Reference is next made to FIGS. 7A & 7B which are flowcharts showing the process steps in an exemplary embodiment of the method of the present invention. Process Step 101 shown in FIG. 7A starts with the initial exercise device selection process. At Step 102 the full set of multiple Mini Inhalers with progressively smaller openings is provided to the user, preferably in the easily accessible case that stores and maintains order to the set. The user starts at Step 104 with the easiest (largest opening) Mini Inhaler for trial exercise. Placement of each Mini Inhaler in the mouth between the lips is described in more detail above.

With each Mini Inhaler the user proceeds, at Step 106, to take a deep breath, hold for two seconds, and then exhale. The important part of the breathing exercise is the inhalation process through the Mini Inhaler and exhalation may be accomplished around the inhaler if the user so chooses. At Step 108 the user determines if all inhalers have been tested in the above manner. If not, the process proceeds at Step 110 where the user selects and engages the next more restrictive inhaler for trial. Once again, at Step 106—the user takes a deep breath, holds for two seconds, and then exhales. Once all inhalers have been tested according to Step 108 the user selects the optimal Mini Inhaler for ongoing daily exercise at Step 112. Once selected the user proceeds to the daily breathing exercise routine at Step 114.

Flowchart Connector B at Step 116 connects to the process shown in FIG. 7B. FIG. 7B shows the continuance of the daily breathing exercise routine with Step 118 wherein the user engages the selected Mini Inhaler and holds the same between the lips as described above.

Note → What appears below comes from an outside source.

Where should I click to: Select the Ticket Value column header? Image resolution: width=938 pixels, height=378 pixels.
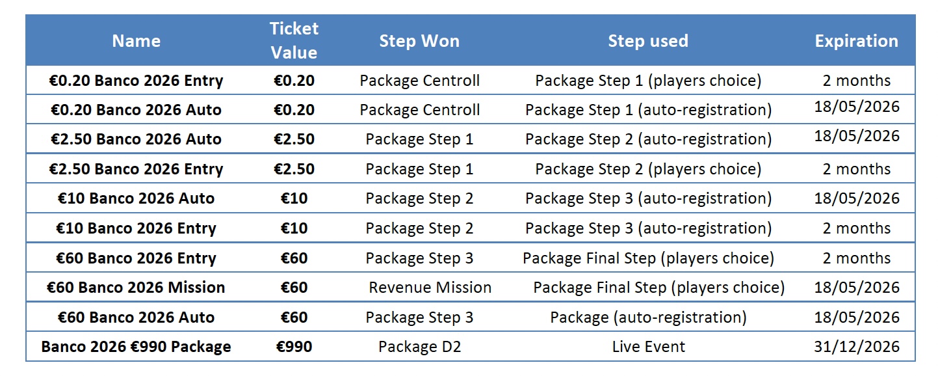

At Step 120 the user takes a deep breath, holds for two seconds, and exhales, just as in the selection process described above. At Step 122 the user determines whether they have completed five minutes or sixty breaths with the Mini Inhaler. If not, the user returns to Step 120 wherein they take a deep breath, hold for two seconds, and then exhale once again. Once five minutes or sixty breaths have been completed, as determined at Step 122, the user further determines whether they have completed the first or second round of exercise for the day at Step 124. If only the first round has been completed, the user proceeds to wait at least six hours as indicated at Step 126 and then repeats the process of Steps 118-122. Once the second round of breath exercises have been completed for the day, as determined at Step 124, the user finishes the daily breath exercise routine at completion Step 128.

Although the present invention has been described in connection with specific sizes and structures of the individual Mini Inhaler devices, those skilled in the art will recognize that some variation in the structure and geometry of these devices may be implemented without departing from the basic scope of the invention. While the specific number and set structure of the Mini Inhaler devices described herein may be optimal for a range of needs in exercising the human respiratory system, incrementally more or fewer devices in the set, including smaller and larger inhalation restrictive openings, are anticipated. Additionally, other structures for organizing the multiple Mini Inhalers that provide ease of access, quick identification, and sanitary storage for the system are anticipated. Such variations as to size and number of the Mini Inhalers all still fall within the spirit and scope of the invention as defined in the appended claims.